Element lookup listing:
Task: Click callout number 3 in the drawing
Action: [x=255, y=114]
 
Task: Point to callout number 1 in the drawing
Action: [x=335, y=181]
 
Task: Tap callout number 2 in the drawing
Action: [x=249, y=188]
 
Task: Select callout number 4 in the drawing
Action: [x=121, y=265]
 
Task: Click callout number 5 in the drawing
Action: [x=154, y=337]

- **What the exercise asks**
Rename "callout" to "marker" in the listing above, starting at the line that contains "Task: Select callout number 4 in the drawing" and ending at the end of the listing. Reproduce only those lines, with nothing else changed.

- **Finished exercise**
Task: Select marker number 4 in the drawing
Action: [x=121, y=265]
 
Task: Click marker number 5 in the drawing
Action: [x=154, y=337]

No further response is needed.